Solo pochi anni fa, ogni emittente TV aveva i suoi "volti". E questo non solo in Italia (dove la transmigrazione di personaggi come Baudo e Carrà alle reti del Biscione fece scalpore) ma anche all'estero, ad esempio negli Stati Uniti (basti pensare alla NBC di Jay Leno o alla CBS di David Letterman). Oggi un simile scenario è quanto meno improbabile, ma è addirittura diventato impensabile con il dilagare del lifestyle come fenomeno televisivo di massa.

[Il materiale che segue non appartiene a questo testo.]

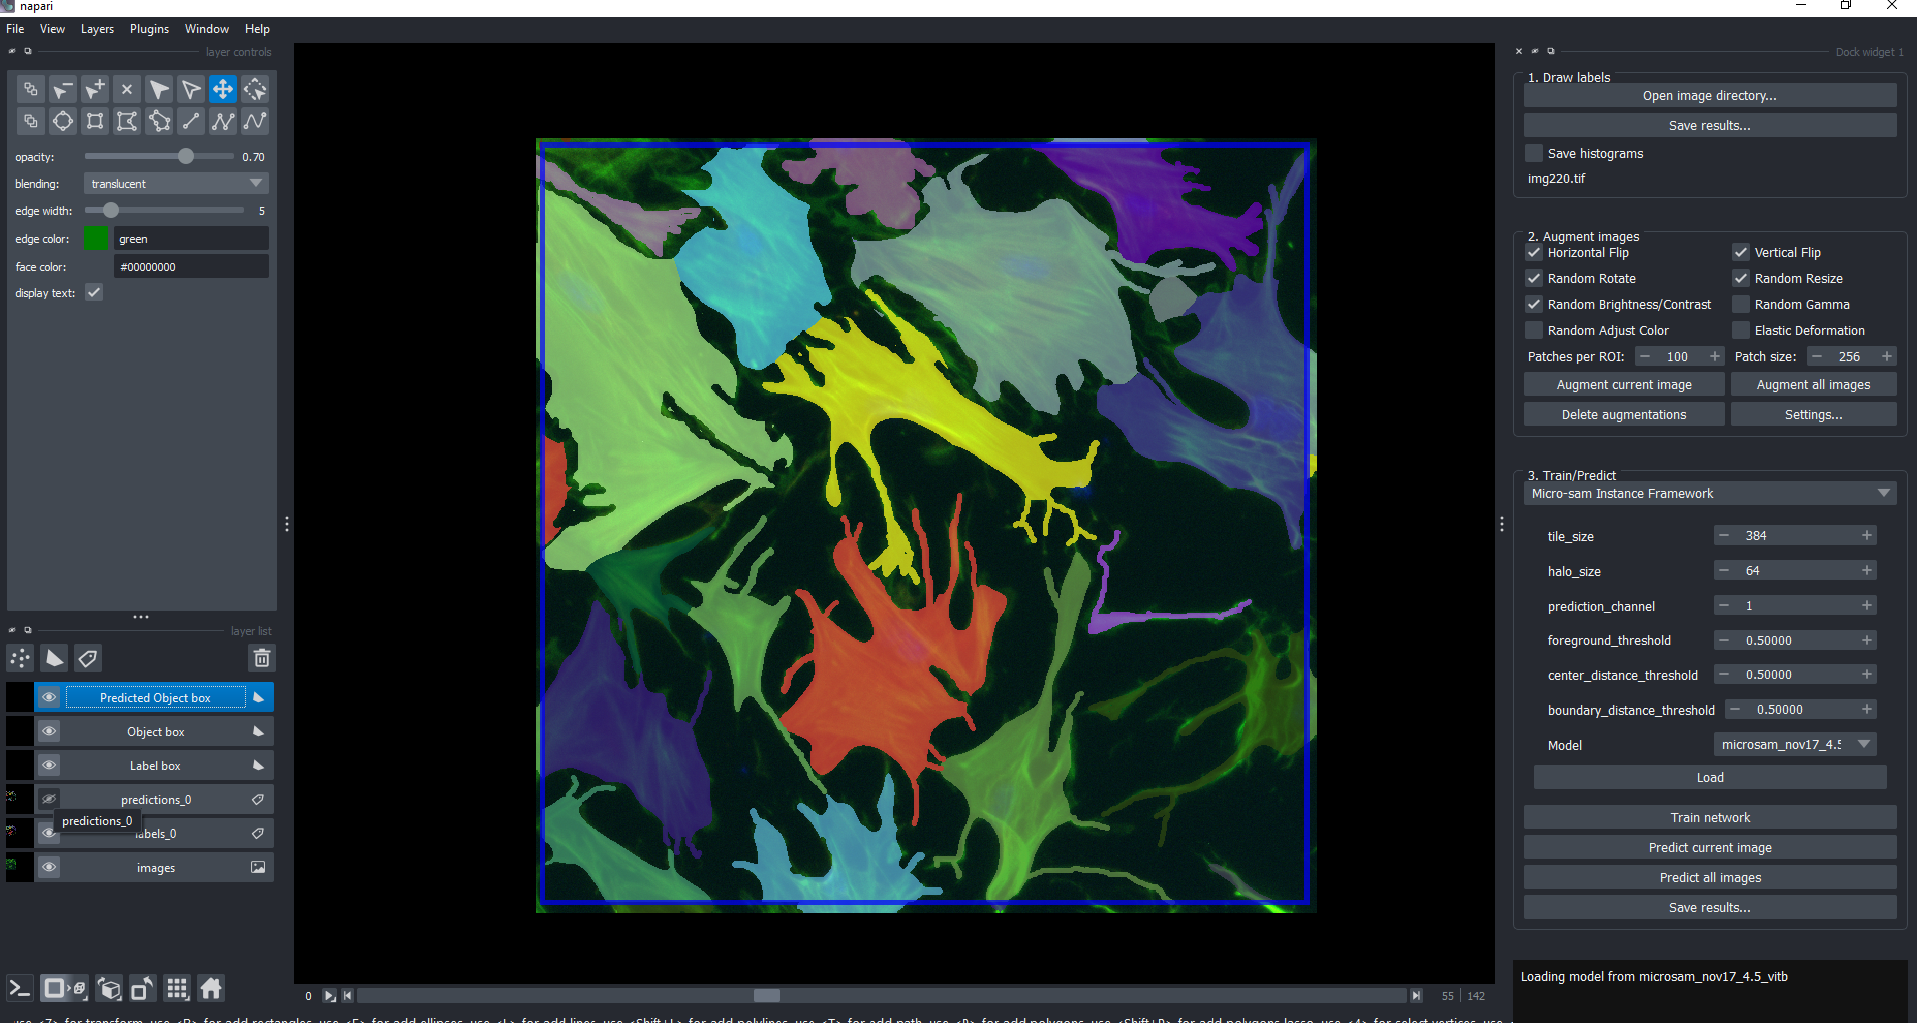Uncheck the Random Rotate augmentation
This screenshot has width=1917, height=1023.
point(1534,278)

Personaggi come Alessandro Borghese, Csaba Dalla Zorza, Andrea Castrignano non solo entrano ed escono dai canali TV "nativi digitali", firmando e disdicendo contratti con le produzioni, ma curano propri canali YouTube e/o web TV, scrivono su magazine on- e offline, firmano persino linee di oggettistica e merchandising (oltre naturalmente ad affacciarsi dai rispettivi siti web). All'irrequietezza dei volti nostrani fa riscontro quella di star straniere come l'onnipresente Gordon Ramsay, come Anthony Bourdain o Nigella Lawson, che transitano di programma in programma, e conseguentemente di emittente in emittente, senza che nessuna di esse riesca a stare al passo con la totalità dei format a cui si prestano.

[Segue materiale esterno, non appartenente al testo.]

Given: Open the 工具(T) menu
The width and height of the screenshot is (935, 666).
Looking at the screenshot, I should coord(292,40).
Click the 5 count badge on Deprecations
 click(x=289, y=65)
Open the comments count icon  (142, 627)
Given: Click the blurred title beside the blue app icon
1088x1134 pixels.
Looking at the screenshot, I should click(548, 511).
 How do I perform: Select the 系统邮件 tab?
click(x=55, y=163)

Niente di nuovo, né quanto alla mobilità televisiva delle celebrities né quanto alle strategie di personal branding: o forse sì, se quella che emerge attraverso entrambe è una nuova forma di storytelling, non più incentrata su una sceneggiatura più o meno fictionale, ma su un personaggio che attraversa i vari media, con il proprio volto, la propria expertise, la propria biografia. Ad essere transmediali qui non sono le storie, ma i loro protagonisti, sui quali i programmi vengono ormai "ritagliati": come puntate successive di una storia personale che è insieme pubblica, e che rispetto alle sceneggiature fictionali ha il pregio di non essere suscettibile di interruzione per il venir meno della materia.